Gather each line of the records below that contains the string "Click". Only matches with the same capitalization count.

▼

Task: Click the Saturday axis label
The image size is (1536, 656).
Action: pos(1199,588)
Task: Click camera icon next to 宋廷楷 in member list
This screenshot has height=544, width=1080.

▲

=== TASK RESULT ===
Task: Click the Saturday axis label
Task: Click camera icon next to 宋廷楷 in member list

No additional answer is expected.